Though medication and surgical techniques can help control symptoms, the only cure for heart failure is an organ transplant. In 1998, around 7,700 Americans were on the national heart transplant list but only 30% received transplants. Artificial hearts and pump-assist devices have thus been developed as potential alternatives.
An artificial heart maintains the heart's blood circulation and oxygenation for varying periods of time. The ideal artificial heart must beat 100,000 times every 24 hours without requiring either lubrication nor maintenance and must have a constant power source. It must also pump faster or slower depending on the activity of the patient without causing either infection or blood clots.
The two major types of artificial hearts are the heart-lung machine and the mechanical heart. The first type consists of an oxygenator and a pump and is mainly used to keep blood flowing while the heart is operated on. This machine can only operate for a few hours since the blood becomes damaged after longer times.
A mechanical heart is designed to reduce the total work load of a heart that can no longer work at its normal capacity. These hearts consist of equipment that pulses the blood between heart beats or use an artificial auxiliary ventricle (left ventricle assist device, LVAD) that pumps a portion of the normal cardiac output. Because such devices usually result in complications to the patient, they have generally been used as a temporary replacement until natural hearts can be obtained for transplantation. Worldwide about 4,000 LVADs have been implanted. The market for these devices is estimated at $12 billion per year in the United States.
Since the late nineteenth century, scientists have tried to develop a mechanical device that could restore oxygen to the blood and remove excessive carbon dioxide, as well as a pump to temporarily supplant heart action. It took almost 100 years before the first successful heart-lung machine was used on a human being by John H. Gibbon Jr. in 1953. Four years later the first artificial heart (made from plastic) in the western world was implanted inside a dog. The National Heart Institute established the artificial heart program in 1964, leading to the first total artificial heart for human use implanted in 1969.
The emphasis shifted to left ventricular assist systems and blood compatible materials in 1970. During that same year, a LVAD was used successfully. However, blood pump development continued and devices became smaller, lighter, more acceptable, and clinically successful.

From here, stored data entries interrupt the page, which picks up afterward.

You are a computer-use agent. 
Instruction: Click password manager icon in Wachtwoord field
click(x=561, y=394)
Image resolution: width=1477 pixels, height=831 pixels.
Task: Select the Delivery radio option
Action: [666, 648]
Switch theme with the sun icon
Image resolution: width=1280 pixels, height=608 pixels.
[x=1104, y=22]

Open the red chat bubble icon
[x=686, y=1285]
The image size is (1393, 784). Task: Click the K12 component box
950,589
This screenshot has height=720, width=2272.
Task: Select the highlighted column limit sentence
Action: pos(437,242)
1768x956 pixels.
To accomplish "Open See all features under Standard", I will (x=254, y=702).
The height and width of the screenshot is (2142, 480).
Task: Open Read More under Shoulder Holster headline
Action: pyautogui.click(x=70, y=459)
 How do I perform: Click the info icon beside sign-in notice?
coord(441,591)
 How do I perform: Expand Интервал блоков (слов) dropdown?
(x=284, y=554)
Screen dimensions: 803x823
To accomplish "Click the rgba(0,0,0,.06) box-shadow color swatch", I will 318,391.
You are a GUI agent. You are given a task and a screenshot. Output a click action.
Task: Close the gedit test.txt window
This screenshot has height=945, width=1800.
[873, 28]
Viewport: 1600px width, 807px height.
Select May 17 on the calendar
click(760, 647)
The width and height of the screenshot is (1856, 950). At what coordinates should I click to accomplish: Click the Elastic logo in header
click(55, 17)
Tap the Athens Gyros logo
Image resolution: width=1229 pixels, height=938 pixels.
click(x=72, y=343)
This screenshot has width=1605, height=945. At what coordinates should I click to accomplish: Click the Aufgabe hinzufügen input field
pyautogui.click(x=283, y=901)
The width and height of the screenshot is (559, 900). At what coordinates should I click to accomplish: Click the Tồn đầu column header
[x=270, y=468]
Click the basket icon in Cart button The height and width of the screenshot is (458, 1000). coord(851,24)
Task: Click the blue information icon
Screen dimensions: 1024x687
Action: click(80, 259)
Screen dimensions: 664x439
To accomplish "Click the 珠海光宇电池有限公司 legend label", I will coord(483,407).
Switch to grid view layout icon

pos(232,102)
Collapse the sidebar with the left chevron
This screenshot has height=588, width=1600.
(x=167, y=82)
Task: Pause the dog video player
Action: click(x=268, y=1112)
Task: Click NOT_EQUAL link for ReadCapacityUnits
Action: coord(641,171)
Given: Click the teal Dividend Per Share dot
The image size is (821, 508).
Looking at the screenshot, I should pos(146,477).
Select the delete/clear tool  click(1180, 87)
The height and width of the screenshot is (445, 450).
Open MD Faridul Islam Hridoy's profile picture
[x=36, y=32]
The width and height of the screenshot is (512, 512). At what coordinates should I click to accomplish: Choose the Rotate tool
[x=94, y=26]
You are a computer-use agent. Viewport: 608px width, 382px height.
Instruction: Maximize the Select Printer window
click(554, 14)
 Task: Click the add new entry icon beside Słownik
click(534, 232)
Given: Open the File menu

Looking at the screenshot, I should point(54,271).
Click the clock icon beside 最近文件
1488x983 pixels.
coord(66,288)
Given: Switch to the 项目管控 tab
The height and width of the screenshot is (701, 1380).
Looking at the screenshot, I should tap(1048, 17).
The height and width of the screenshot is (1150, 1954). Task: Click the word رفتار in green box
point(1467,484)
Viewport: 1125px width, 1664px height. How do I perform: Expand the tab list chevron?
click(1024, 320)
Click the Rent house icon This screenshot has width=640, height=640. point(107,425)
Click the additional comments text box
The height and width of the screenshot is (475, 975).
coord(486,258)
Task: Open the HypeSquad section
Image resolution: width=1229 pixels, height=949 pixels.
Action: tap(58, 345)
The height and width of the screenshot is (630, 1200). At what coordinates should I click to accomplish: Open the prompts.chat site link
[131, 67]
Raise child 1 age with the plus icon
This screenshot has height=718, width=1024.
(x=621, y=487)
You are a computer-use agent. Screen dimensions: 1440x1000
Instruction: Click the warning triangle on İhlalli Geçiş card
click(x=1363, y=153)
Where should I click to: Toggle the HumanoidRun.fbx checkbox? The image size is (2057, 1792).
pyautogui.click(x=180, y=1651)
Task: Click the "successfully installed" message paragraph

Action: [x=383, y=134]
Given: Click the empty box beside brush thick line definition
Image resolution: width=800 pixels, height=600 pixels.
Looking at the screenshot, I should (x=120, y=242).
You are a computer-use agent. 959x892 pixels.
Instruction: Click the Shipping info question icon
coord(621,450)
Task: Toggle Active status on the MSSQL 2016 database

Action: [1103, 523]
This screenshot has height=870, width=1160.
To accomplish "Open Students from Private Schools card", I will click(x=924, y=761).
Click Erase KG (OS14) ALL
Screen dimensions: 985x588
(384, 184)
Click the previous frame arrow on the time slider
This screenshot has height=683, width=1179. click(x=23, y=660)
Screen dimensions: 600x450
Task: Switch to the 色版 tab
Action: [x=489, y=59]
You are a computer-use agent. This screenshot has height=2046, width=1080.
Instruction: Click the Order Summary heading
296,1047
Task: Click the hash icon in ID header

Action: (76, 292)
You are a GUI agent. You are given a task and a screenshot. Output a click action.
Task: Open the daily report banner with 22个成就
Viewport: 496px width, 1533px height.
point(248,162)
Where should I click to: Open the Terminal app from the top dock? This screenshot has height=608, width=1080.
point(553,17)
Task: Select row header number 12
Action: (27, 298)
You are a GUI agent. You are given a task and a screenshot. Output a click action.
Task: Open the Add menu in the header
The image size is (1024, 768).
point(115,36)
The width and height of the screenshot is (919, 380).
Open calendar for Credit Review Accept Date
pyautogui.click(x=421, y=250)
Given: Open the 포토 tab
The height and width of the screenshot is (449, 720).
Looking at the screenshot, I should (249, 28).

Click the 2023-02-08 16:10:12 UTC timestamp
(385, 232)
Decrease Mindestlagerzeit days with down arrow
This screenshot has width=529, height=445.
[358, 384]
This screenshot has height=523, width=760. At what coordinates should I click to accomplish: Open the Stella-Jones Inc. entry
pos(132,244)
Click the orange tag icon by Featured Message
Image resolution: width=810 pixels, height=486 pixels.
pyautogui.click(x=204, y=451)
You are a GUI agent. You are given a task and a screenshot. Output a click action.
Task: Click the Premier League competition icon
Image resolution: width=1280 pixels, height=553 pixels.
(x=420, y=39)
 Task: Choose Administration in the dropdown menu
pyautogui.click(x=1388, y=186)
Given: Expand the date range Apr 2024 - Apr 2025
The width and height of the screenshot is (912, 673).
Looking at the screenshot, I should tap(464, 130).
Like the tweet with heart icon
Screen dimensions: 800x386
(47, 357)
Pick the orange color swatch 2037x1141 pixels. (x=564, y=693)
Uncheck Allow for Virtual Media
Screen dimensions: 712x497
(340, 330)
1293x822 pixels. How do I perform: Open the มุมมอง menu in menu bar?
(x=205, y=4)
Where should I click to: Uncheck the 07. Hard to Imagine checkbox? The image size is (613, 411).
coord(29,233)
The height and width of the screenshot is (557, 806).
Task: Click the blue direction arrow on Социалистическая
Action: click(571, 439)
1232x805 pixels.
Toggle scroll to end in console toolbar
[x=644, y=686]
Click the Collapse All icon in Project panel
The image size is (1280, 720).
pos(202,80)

A number of polyurethane and plastic pumps of longlife time were also developed. During the 1980s, the Food and Drug Administration (FDA) imposed more restrictive rules to the Medical Devices Standards Act, leading to higher development costs. Many research groups had to drop out, with only a few remaining today.
Perhaps the most famous scientist is Dr. Robert Jarvik, who invented an artificial heart called the Jarvik-7. This device, made from aluminum and plastic, replaced the two lower chambers of the natural heart and used two rubber diaphragms for the pumping action. An external compressor the size of a refrigerator kept the artificial heart beating. Barney Clark was the first patient to receive this heart. He survived 112 days before physical complications caused by the implant took his life. In 1986, William Schroeder became the second Jarvik-7 recipient, surviving for about 20 months.
The medical community realized that a completely implantable heart could avoid the mobility and infection problems caused by the Jarvik-7. In 1988, the National Institutes of Health began funding development of such hearts and was supporting such a program in 1991 totaling $6 million. Three years later, an electric and battery-powered implantable LVAD became available. In 1999, Charlie Chappis became the first patient ever released from a hospital with such a device. Other artificial hearts of various designs are currently being tested.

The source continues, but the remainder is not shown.